Для талантливого молодого ученого естественно возражать авторитетам, но Шкловский пошел дальше. Он и другие члены ОПОЯЗа – Общества (изучения) поэтического языка – страстно спорили и друг с другом. Один из своих ранних текстов он завершает словами: «Статья моя печатается в том же порядке, в котором существую я сам, – в дискуссионном».[2] Более того, Шкловский никогда не боялся спорить и сам с собой, «жить, как дерево, сменяя листья», как он это формулирует в мемуарах «Жили-были». Часть возражений себе были вынужденным маневром, когда слово «формализм» стало ругательством в советской прессе, но многие споры Шкловского со Шкловским кажутся вполне искренними – он мыслил, споря. Мало кто может оглянуться на семидесятилетнюю научно-творческую биографию: ни разу не возразить себе за такой срок было бы, пожалуй, признаком застоя.
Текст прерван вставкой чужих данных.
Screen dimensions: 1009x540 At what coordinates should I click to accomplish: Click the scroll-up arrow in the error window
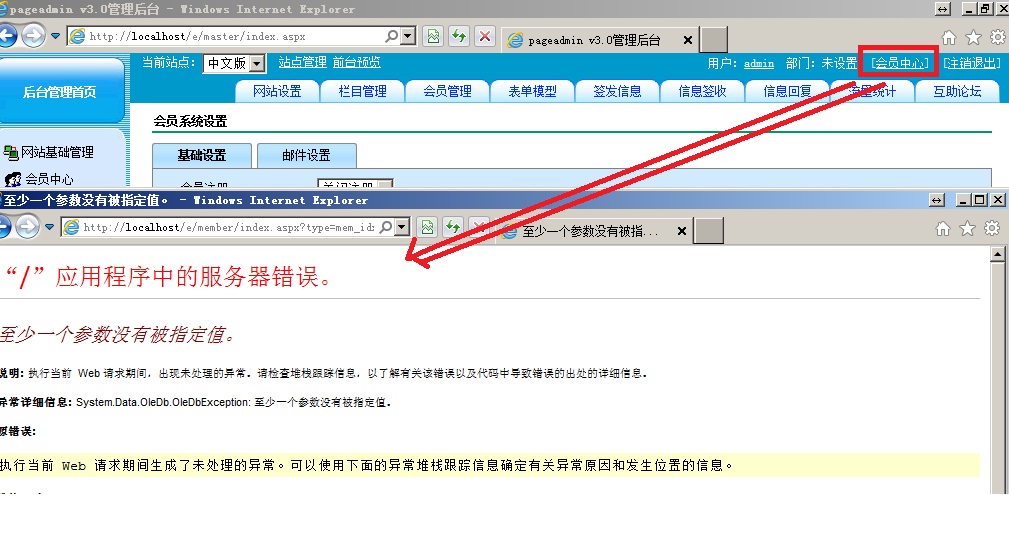996,255
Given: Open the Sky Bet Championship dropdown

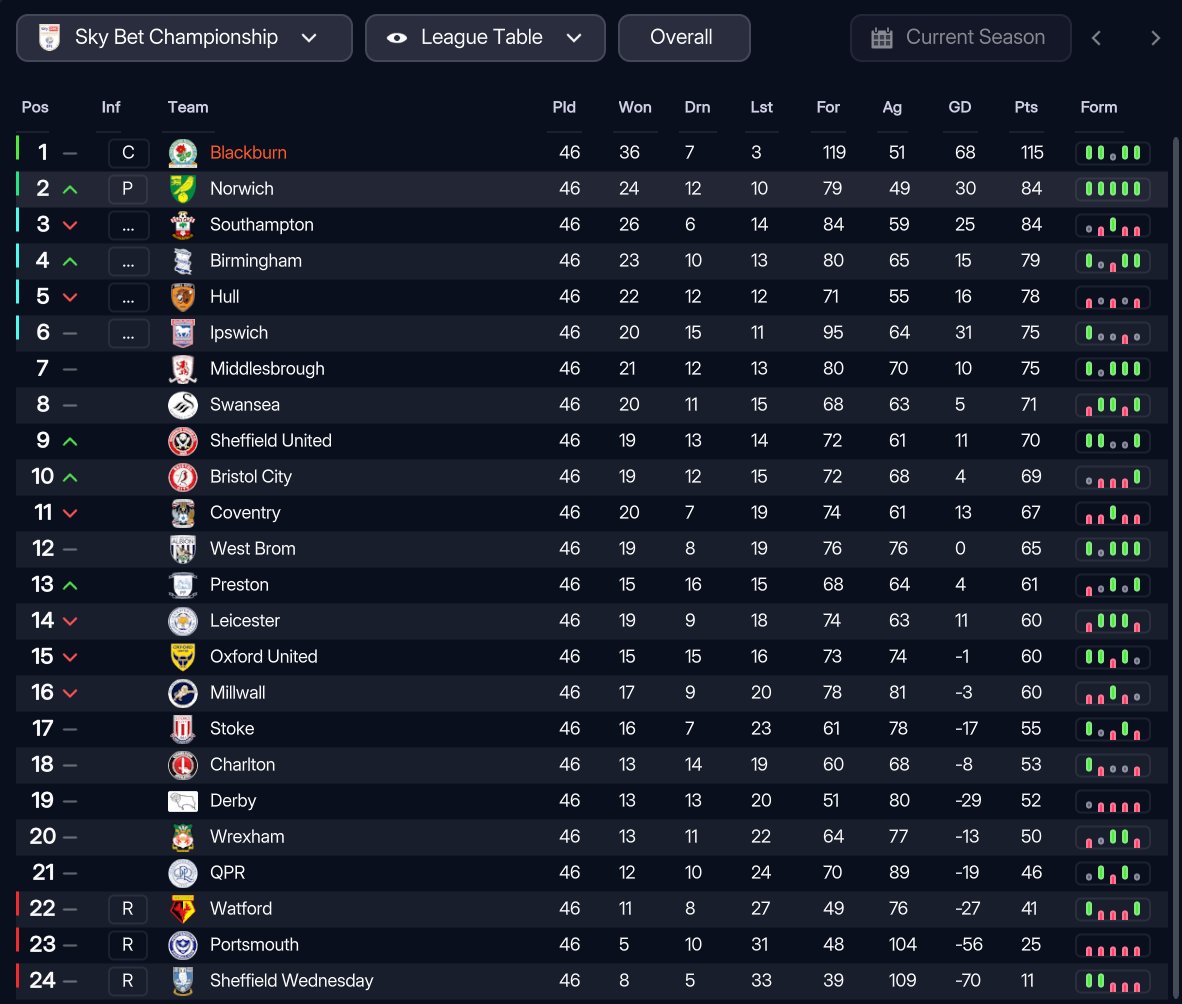Looking at the screenshot, I should (184, 38).
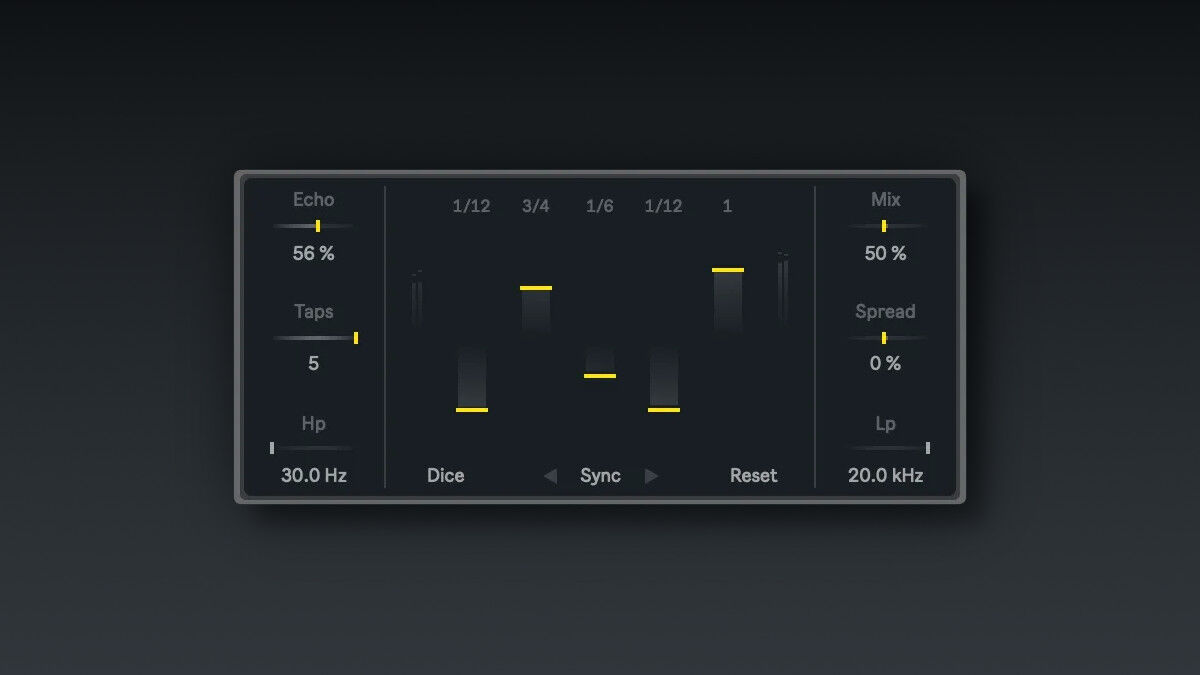Click the 3/4 tap time label
The height and width of the screenshot is (675, 1200).
coord(536,207)
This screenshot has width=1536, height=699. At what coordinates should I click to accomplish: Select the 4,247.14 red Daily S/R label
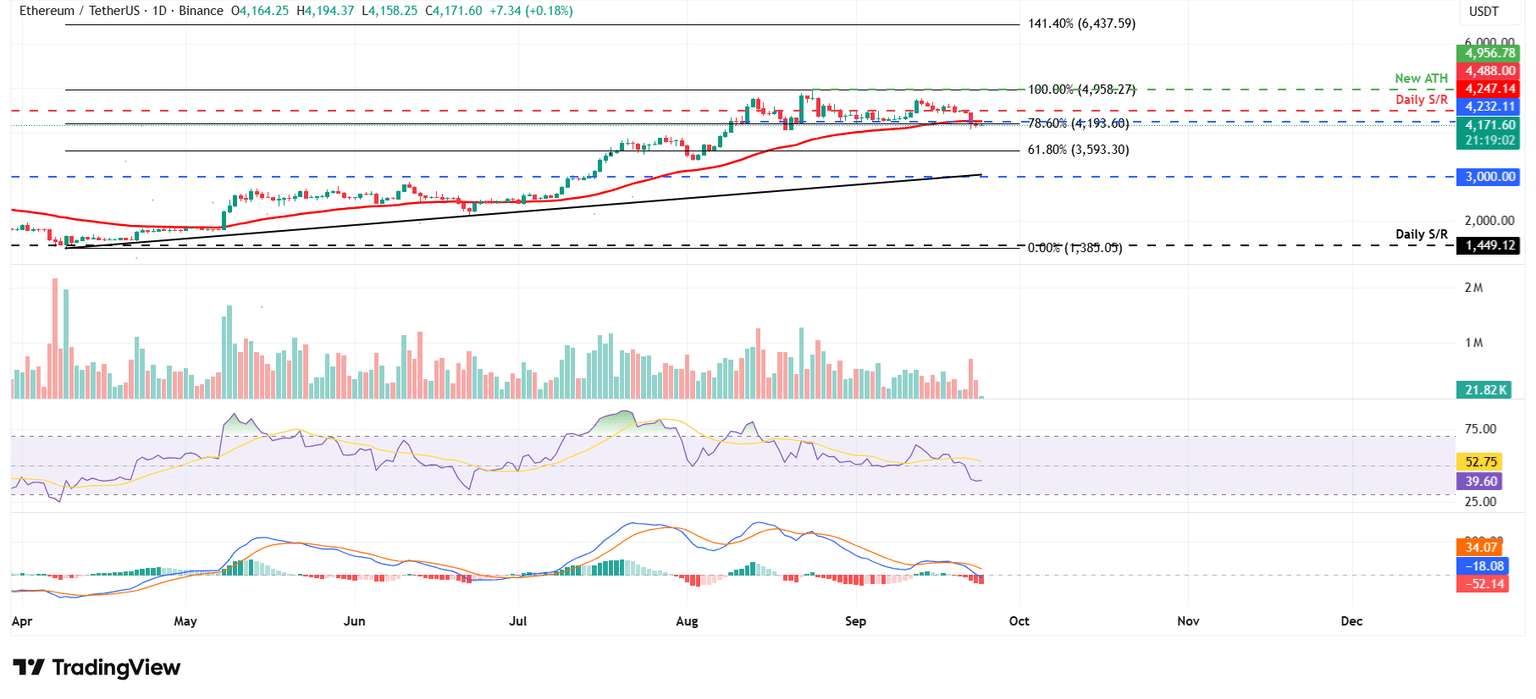(1487, 88)
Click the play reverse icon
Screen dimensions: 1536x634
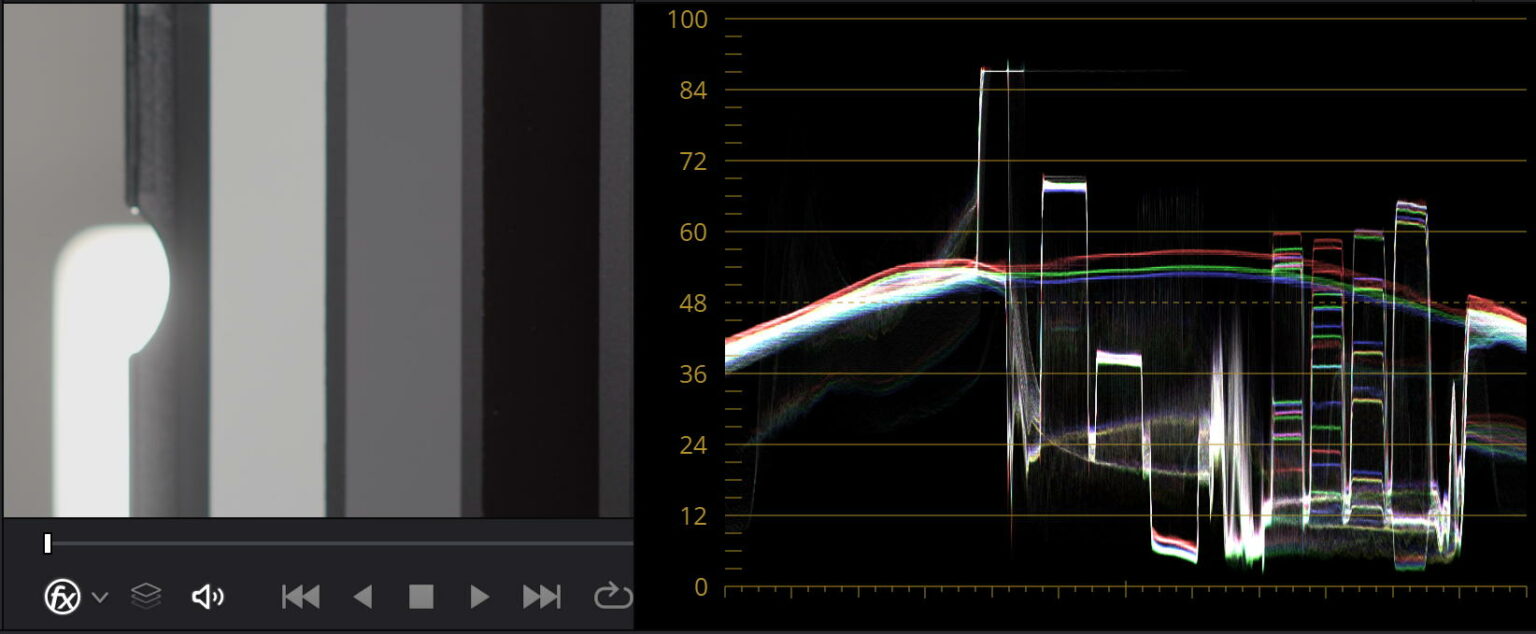(x=364, y=595)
Близкий друг и тонкий комментатор позднего Шкловского Александр Чудаков пишет: «Первая черта мышления Шкловского (быть может, первая и генетически) – его непременная полемичность, внешняя или внутренняя. В знаменитых, тысячекратно цитированных определениях-афоризмах Шкловского всегда есть опровержение, отрицание, противопоставление».[3] В 1925-м, в статье «Литература вне сюжета», Шкловский писал: «Противопоставления мира миру или кошки камню – равны между собой». Равны они или не равны между собой и в каком смысле – об этом много говорили потом и сам Шкловский, и другие. Но, может быть, важнее здесь не эта оценка, а то, что литература представлена здесь именно как противопоставление. Впрочем, говорит он не только о литературе. «Думаю, что каждое произведение искусства в силу того, что оно является звеном самоотрицающего процесса, является противопоставлением чему-то другому», – утверждает «Тетива» (1970). «И без монтажа, без противопоставления нельзя написать вещь, по крайней мере, нельзя хорошо написать», – продолжает «Энергия заблуждения» (1981).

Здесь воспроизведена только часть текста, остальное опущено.